Source records
—————
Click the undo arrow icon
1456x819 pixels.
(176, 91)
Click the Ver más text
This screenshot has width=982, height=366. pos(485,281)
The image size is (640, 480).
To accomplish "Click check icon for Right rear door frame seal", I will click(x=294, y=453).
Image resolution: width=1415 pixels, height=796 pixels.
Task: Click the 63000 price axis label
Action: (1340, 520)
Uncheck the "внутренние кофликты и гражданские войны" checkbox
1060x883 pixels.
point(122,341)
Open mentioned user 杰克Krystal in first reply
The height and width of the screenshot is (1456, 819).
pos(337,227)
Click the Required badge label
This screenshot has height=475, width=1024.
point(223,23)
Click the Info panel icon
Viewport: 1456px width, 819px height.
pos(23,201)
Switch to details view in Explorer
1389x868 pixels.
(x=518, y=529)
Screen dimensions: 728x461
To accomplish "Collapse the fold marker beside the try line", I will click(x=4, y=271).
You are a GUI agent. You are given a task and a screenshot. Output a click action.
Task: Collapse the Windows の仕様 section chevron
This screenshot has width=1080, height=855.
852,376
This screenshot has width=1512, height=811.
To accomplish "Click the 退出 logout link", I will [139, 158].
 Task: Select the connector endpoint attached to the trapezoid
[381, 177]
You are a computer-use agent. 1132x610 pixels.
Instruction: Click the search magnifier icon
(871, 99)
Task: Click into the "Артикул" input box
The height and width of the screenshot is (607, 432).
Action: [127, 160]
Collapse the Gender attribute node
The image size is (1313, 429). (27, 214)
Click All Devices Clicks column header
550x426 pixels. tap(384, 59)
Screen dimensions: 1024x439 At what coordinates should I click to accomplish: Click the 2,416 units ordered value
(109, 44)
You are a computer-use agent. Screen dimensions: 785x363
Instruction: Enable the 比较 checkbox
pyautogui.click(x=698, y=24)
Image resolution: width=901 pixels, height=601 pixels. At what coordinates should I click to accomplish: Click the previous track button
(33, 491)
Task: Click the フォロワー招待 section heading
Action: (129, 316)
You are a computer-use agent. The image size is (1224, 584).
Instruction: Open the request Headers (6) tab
—————
**SET TASK**. Reproduce every one of the source records above, line for line, without changing a single character.

**REPLY**.
Click the undo arrow icon
1456x819 pixels.
(176, 91)
Click the Ver más text
This screenshot has width=982, height=366. pos(485,281)
The image size is (640, 480).
To accomplish "Click check icon for Right rear door frame seal", I will click(x=294, y=453).
Image resolution: width=1415 pixels, height=796 pixels.
Task: Click the 63000 price axis label
Action: (1340, 520)
Uncheck the "внутренние кофликты и гражданские войны" checkbox
1060x883 pixels.
point(122,341)
Open mentioned user 杰克Krystal in first reply
The height and width of the screenshot is (1456, 819).
pos(337,227)
Click the Required badge label
This screenshot has height=475, width=1024.
point(223,23)
Click the Info panel icon
Viewport: 1456px width, 819px height.
pos(23,201)
Switch to details view in Explorer
1389x868 pixels.
(x=518, y=529)
Screen dimensions: 728x461
To accomplish "Collapse the fold marker beside the try line", I will click(x=4, y=271).
You are a GUI agent. You are given a task and a screenshot. Output a click action.
Task: Collapse the Windows の仕様 section chevron
This screenshot has width=1080, height=855.
852,376
This screenshot has width=1512, height=811.
To accomplish "Click the 退出 logout link", I will [139, 158].
 Task: Select the connector endpoint attached to the trapezoid
[381, 177]
You are a computer-use agent. 1132x610 pixels.
Instruction: Click the search magnifier icon
(871, 99)
Task: Click into the "Артикул" input box
The height and width of the screenshot is (607, 432).
Action: [127, 160]
Collapse the Gender attribute node
The image size is (1313, 429). (27, 214)
Click All Devices Clicks column header
550x426 pixels. tap(384, 59)
Screen dimensions: 1024x439 At what coordinates should I click to accomplish: Click the 2,416 units ordered value
(109, 44)
You are a computer-use agent. Screen dimensions: 785x363
Instruction: Enable the 比较 checkbox
pyautogui.click(x=698, y=24)
Image resolution: width=901 pixels, height=601 pixels. At what coordinates should I click to accomplish: Click the previous track button
(33, 491)
Task: Click the フォロワー招待 section heading
Action: (129, 316)
You are a computer-use agent. The image size is (1224, 584).
Instruction: Open the request Headers (6) tab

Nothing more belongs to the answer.